REFLEXÕES MORAIS – LA ROCHEFOUCAULD
Tradução de Brito Broca e Wilson Lousada. Fonte: Clássicos Jackson.
François, príncipe de Marsillac, duque de Ia Rochefoucauld, nasceu em Paris, em 1613. Muito jovem se iniciou nos ambientes mais aristocráticos da época, formando entre os descontentes que intrigaram contra Richelieu e depois contra Mazarino. Quando Ana da Áustria assumiu a regência o descontentamento do voluntarioso duque cresceu, levando-o a formar entre os próceres da revolução da nobreza, denominada Fronda. Estava então apaixonado por Mme. de Longueville, uma das animadoras do movimento. Parece não ter lucrado mais do que uni ferimento no combate da Porta de Santo Antônio, que lhe comprometeu seriamente a vista. Sufocada a insurreição, retirou-se para o estrangeiro; depois, reconciliando-se com Mazarino, voltou a Paris, onde, cansado e doente, procurou no convívio de grandes damas, como Mme. de Sablé e Mme. de Lafayette, uma compensação para as decepções. A primeira edição das Máximas apareceu em 166*. Com o advento de Luís XIV, La Rochefoucauld continuou no mesmo ostracismo. A vaidade e a paixão sempre o prejudicaram, como aconteceu a Saint-Simon. Morreu em 1680, amparado nos braços de Bossuet.
* Nossas virtudes não são, geralmente, senão vícios disfarçados.
* O que tomamos por virtudes não passa muitas vezes de um conjunto de várias ações e interesses que a fortuna ou o nosso engenho sabem arranjar; e nem sempre é por valor e castidade que os homens são valentes e as mulheres castas.
* O amor próprio é o maior de todos os aduladores.

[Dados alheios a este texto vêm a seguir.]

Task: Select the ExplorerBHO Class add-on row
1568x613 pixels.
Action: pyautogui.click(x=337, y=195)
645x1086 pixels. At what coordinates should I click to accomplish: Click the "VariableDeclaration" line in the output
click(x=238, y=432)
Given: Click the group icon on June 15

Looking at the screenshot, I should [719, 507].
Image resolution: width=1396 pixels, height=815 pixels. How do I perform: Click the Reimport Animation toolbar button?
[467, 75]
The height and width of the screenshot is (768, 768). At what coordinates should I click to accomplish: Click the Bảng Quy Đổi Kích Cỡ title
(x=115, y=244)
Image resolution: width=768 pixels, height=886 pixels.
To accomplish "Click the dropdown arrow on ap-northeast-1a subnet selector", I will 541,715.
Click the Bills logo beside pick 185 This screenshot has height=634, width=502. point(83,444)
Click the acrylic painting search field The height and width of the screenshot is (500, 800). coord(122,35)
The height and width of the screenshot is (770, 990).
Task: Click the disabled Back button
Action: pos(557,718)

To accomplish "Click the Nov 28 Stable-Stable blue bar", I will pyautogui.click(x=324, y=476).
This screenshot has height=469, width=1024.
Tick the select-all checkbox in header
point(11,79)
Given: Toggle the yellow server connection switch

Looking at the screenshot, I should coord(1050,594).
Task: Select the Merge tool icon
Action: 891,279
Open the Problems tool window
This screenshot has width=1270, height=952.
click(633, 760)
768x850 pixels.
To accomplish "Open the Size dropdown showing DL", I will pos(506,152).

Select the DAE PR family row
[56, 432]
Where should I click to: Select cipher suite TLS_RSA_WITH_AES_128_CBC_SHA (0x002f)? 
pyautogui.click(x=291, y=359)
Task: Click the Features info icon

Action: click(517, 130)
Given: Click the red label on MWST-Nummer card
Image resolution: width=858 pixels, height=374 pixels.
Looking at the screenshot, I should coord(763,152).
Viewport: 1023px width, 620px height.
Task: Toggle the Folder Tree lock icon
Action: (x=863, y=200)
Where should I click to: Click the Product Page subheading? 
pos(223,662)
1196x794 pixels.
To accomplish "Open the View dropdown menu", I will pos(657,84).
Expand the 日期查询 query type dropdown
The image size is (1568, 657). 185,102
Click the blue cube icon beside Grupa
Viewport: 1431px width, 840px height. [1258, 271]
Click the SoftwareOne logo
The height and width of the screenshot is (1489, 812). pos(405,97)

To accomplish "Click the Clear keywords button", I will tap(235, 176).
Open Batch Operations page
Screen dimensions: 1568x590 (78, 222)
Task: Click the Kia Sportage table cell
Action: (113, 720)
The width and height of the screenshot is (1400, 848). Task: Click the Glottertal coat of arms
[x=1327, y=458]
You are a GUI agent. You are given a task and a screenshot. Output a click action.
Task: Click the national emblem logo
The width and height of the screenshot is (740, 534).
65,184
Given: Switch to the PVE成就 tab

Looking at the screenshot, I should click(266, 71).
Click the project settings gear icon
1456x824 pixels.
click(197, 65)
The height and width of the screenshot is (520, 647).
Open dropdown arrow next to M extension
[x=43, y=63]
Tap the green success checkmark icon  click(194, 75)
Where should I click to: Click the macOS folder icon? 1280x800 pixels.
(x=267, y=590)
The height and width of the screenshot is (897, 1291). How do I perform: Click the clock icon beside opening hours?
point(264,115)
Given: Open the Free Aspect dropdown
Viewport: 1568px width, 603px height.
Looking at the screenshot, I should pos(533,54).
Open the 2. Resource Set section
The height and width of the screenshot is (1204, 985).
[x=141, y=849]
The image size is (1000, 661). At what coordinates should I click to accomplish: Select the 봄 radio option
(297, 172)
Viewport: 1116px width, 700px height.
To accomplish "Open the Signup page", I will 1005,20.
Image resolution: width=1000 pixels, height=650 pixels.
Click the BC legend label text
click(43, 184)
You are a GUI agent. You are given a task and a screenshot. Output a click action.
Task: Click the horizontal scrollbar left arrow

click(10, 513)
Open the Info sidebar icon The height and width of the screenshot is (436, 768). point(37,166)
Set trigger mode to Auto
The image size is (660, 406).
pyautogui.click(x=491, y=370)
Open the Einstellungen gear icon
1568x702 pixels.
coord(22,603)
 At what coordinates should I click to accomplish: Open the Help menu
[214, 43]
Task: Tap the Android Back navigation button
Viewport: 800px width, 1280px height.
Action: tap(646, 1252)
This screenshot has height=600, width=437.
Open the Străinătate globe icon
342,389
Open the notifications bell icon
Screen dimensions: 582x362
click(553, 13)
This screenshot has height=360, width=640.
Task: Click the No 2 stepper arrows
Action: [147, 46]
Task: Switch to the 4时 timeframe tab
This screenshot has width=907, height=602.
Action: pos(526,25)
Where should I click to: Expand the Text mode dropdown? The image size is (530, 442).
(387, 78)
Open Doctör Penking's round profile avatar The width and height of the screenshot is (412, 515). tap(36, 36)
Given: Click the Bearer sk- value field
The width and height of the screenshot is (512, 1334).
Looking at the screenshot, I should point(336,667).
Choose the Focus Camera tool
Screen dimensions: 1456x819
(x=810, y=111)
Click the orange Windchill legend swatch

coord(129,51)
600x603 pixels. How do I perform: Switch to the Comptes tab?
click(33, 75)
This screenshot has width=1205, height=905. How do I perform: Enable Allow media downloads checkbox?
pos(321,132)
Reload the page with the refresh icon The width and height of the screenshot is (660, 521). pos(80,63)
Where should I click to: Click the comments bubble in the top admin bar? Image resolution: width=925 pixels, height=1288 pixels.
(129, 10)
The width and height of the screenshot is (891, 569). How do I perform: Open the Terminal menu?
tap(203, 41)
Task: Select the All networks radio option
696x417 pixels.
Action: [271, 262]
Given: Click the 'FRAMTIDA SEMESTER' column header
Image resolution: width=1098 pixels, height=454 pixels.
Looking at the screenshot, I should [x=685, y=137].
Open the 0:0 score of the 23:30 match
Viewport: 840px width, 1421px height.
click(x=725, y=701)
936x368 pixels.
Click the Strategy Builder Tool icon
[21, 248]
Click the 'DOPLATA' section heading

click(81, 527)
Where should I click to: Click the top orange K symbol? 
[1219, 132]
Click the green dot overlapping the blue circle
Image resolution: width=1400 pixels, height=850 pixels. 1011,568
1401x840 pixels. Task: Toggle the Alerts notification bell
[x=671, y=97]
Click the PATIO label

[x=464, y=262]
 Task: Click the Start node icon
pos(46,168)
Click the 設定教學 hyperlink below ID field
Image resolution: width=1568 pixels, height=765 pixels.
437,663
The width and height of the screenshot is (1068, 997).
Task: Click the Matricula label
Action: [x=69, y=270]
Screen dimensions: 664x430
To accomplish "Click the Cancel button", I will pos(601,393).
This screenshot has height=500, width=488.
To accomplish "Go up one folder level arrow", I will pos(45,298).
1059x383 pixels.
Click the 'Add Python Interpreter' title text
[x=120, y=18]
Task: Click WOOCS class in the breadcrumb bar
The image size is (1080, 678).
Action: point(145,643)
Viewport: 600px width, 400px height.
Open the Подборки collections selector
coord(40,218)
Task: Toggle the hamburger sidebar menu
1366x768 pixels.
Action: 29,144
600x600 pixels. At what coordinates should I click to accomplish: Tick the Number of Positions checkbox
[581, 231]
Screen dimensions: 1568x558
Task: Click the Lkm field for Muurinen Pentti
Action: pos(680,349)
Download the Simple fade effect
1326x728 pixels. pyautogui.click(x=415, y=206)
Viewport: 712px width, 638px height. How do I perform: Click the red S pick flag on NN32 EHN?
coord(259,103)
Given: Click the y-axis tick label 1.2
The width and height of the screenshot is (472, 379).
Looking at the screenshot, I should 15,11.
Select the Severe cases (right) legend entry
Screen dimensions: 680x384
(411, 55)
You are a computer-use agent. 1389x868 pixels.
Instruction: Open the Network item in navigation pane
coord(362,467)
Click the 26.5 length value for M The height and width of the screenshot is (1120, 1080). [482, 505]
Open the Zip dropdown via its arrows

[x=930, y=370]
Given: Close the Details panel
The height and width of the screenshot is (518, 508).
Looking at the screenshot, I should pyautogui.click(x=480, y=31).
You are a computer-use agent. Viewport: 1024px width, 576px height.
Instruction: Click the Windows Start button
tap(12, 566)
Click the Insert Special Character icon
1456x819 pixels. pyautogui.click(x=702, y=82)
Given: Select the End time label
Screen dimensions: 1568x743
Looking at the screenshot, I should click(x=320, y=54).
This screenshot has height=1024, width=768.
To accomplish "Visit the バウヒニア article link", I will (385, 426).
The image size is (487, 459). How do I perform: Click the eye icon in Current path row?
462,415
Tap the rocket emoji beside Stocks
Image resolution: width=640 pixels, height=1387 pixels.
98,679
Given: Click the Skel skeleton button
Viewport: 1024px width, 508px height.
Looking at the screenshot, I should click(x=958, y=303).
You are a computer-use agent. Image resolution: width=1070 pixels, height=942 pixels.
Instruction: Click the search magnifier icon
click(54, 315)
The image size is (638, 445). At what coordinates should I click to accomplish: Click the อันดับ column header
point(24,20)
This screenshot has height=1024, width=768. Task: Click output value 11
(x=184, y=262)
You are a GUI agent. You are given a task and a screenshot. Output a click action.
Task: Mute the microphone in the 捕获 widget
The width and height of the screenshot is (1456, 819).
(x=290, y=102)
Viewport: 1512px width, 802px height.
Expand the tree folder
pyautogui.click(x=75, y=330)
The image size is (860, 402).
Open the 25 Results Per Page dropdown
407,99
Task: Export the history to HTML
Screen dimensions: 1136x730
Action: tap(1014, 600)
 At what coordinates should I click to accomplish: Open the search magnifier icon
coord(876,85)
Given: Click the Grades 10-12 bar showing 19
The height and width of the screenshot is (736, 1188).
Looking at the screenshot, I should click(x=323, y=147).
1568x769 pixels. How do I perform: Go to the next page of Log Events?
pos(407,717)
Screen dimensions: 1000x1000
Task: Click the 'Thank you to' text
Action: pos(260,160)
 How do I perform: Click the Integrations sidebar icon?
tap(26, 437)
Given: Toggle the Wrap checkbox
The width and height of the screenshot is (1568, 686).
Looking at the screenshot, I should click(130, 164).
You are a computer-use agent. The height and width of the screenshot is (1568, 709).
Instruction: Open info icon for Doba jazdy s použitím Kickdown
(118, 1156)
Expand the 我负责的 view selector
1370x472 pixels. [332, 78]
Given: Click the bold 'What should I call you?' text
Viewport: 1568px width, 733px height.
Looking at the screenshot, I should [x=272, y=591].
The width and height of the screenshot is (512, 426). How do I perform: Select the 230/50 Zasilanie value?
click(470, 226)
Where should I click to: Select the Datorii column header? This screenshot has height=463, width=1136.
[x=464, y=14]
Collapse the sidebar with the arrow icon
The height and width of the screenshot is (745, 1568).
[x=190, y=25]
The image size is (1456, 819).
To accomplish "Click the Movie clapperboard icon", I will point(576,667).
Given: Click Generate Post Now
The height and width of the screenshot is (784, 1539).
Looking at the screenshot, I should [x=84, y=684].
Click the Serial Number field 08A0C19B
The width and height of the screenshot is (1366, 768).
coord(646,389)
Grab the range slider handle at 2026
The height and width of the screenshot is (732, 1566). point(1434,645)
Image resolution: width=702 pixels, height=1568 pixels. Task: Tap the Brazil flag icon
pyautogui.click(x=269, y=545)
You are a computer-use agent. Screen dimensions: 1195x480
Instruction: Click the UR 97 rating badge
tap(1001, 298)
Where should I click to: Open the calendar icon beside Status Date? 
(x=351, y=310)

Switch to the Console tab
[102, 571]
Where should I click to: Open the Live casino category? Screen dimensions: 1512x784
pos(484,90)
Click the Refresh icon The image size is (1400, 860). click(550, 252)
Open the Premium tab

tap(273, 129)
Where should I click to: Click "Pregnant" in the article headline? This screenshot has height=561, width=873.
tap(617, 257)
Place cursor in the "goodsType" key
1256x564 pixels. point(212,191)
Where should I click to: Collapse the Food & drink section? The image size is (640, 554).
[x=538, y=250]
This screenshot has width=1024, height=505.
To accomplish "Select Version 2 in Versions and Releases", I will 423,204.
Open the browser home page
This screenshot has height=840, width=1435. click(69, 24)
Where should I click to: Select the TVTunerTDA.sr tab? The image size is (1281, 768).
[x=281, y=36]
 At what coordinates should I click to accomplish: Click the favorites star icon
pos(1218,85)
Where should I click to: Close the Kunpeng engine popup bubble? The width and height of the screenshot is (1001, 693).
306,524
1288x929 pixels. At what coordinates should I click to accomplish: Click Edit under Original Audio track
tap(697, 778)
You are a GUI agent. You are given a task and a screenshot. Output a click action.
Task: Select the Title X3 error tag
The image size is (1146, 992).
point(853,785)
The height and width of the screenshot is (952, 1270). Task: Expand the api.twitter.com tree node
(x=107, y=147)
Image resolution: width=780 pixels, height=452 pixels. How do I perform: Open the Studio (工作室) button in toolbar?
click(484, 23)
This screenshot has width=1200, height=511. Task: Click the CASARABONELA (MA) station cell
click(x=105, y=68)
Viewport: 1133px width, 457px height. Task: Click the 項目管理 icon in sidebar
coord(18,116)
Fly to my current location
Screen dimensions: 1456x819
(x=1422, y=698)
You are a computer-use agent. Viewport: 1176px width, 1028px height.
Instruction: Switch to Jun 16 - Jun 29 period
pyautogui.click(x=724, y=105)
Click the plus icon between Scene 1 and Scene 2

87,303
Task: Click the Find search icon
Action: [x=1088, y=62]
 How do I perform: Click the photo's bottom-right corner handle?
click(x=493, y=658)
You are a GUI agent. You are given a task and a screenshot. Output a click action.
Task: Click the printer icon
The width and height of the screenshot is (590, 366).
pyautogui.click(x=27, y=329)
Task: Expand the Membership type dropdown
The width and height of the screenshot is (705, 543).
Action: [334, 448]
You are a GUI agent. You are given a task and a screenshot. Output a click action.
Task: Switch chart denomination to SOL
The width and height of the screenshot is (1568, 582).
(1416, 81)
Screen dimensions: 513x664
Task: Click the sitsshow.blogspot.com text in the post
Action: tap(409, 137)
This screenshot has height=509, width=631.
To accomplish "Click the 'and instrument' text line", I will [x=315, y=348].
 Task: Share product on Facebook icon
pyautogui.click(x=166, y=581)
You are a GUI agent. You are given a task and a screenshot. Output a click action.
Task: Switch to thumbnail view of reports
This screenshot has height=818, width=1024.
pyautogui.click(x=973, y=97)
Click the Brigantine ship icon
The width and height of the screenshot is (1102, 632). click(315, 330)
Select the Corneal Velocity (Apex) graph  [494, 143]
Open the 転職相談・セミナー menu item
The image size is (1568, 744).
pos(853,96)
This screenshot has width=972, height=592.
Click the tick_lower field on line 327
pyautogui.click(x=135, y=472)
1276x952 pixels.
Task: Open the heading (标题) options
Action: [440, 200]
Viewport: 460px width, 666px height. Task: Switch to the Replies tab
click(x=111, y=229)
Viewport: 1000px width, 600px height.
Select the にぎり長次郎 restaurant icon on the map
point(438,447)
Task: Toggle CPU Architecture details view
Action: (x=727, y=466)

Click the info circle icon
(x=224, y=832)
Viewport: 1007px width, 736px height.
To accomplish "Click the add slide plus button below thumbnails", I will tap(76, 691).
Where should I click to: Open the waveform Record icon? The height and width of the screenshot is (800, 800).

* A cada nova descoberta feita no país do amor próprio, correspondem muitas terras por descobrir.
* Muitas vezes a paixão faz de um louco o mais hábil dos homens e torna hábeis os mais tolos.
* Há no coração humano uma geração perpétua de paixões, de sorte que a morte de uma gera quase sempre o nascimento de outra.
* A clemência dos príncipes não é muitas vezes senão uma política para conquistar o afecto dos povos.
* Todos nós temos bastante força para suportar os males dos outros.
* O mal que fazemos não nos acarreta tanta perseguição e ódio como as nossas boas qualidades.
* Se não tivéssemos defeitos não sentiríamos tanto prazer em notar os alheios.
* O ciúme alimenta-se de dúvidas e transforma-se em fúria ou termina quando se passa da dúvida à certeza.
* O interesse fala todas as línguas e desempenha todos os papéis, mesmo o de desinteressado.
* Os que se prendem demais às pequenas coisas tornam-se, em geral, inaptos para as grandes.
* Nunca somos tão felizes nem tão infelizes quanto nós o julgamos.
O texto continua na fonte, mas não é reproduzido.